Safari in iOS and iPadOS 14.5 further limits the risk of information leak by proxying safe-browsing services via Apple servers to prevents user data from being returned to Google.
Maciej Stachowiak, Apple’s head of WebKit, has confirmed on Twitter that Safari in iOS 14.5 users a copy of Google’s Safe Browsing database that’s hosted on Apple’s own servers. Doing so helps further safeguard users’ privacy while using the company’s Safari browser.
How Safe Browsing works
Google Safe Browsing powers Apple’s Fraudulent Website Warning feature in Safari, which was designed to alert you when the site you’re about to visit is a suspected phishing website, a fraudulent website that masquerades as a legitimate one or a website that hosts malware.
The Safari & Privacy document on the Apple website states that Safari may use the Google Safe Browsing feature to determine if a website is fraudulent.
Before vs. after
The 8-Bit explains that Safari sends a hashed version of the URL to Google Safe Browsing to check if it’s a suspected fraudulent website. While the actual website address is never shared with the safe-browsing provider (it’s sent in an encoded form), Apple acknowledges that safe-browsing providers may log your IP address when information is sent to them.
This article is a bit confused on the details of how Safe Browsing works, but in the new iOS beta, Safari does indeed proxy the service via Apple servers to limit the risk of information leak.https://t.co/TlDZNMO8do
— othermaciej (@othermaciej) February 11, 2021
With the change in iOS 14.5, Safari no longer pings the Safe Browsing database hosted on Google’s server. Rather, it uses an Apple proxy along with a copy of a database hosted on its own servers. This effectively stops user data from being returned to Google.

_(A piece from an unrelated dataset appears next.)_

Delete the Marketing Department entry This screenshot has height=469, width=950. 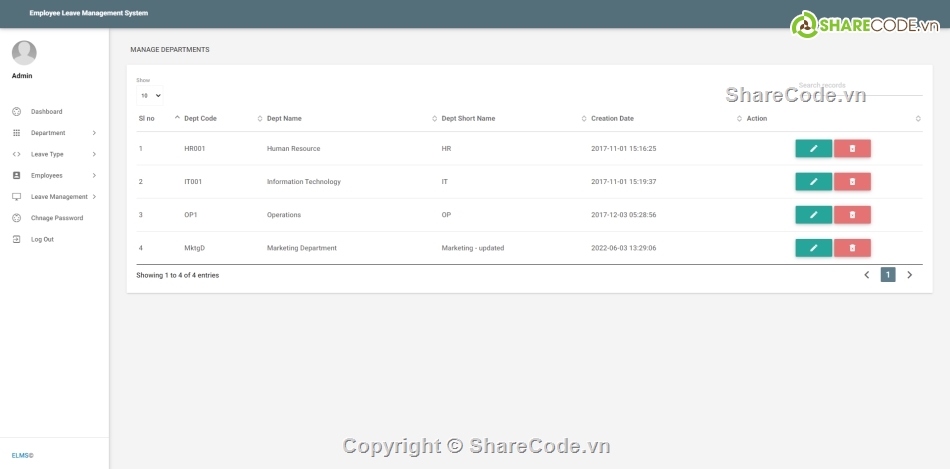pos(852,247)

And when can I use this feature?
Apple is currently testing iOS 14.5 and iPadOS 14.5 with its registered developers and public beta testers. The updates are currently at beta 1, which Apple released last week. There will be at least a couple more betas before Apple declares so-called release candidates. As for when the general public might be able to enjoy the new featurs, the updates are dropping this spring.
No, we don't send URLs to the server, that would obviously be crazy bad, even with a proxy. The article seems confused about how the flow works.
— othermaciej (@othermaciej) February 11, 2021
We need to point out that Apple might ultimately drop this new Dsafari feature from shipping versions of iOS 14.5 and iPadOS 14.5. It wouldn’t be the first time a new feature was present in an iOS beta release only to mysteriously disappear from the commercial release.
Safari’s Fraudulent Website Warning feature
At present, there’s no user-facing switch available to tell Safari to proxy the Google Safe Browsing service. It seems to be one of those under-the-hood features that work on autopilot to protect user privacy. However, you can disable Apple’s Fraudulent Website Warning feature.
To do so, venture into Settings → Safari on your device, then slide the switch labeled “Fraudulent Website Warning” to the OFF position. With the feature disabled, Safari will no longer flags websites known to be malicious in nature.
You’re wholeheartedly recommended to keep this helpful feature turned on. Doing so will ensure you receive a warning before visiting a fraudulent website that masquerades as a legitimate one, such as a bank, financial institution or your email service provider.
Other new Safari features in iOS 14.5
Safari in iOS 14.5 is also getting support for third-party extensions that will allow you to customize your New Window and New Tab pages. And with its App Tracking Transparency initiative, apps will need to seek user permission for tracking across other apps and websites.
To make accessing your saved Safari passwords easier on non-Apple platforms, the company has now released the iCloud Passwords extension for the Windows version of Chrome.
Google and Apple also continue to play a game of cat and mouse in terms of Picture-in-Picture support for YouTube videos in Safari. The current iOS 14.5 beta has now reinstated PiP support for YouTube videos in Safari, but it probably won’t last long as Google has gone to great lengths to disable the feature before.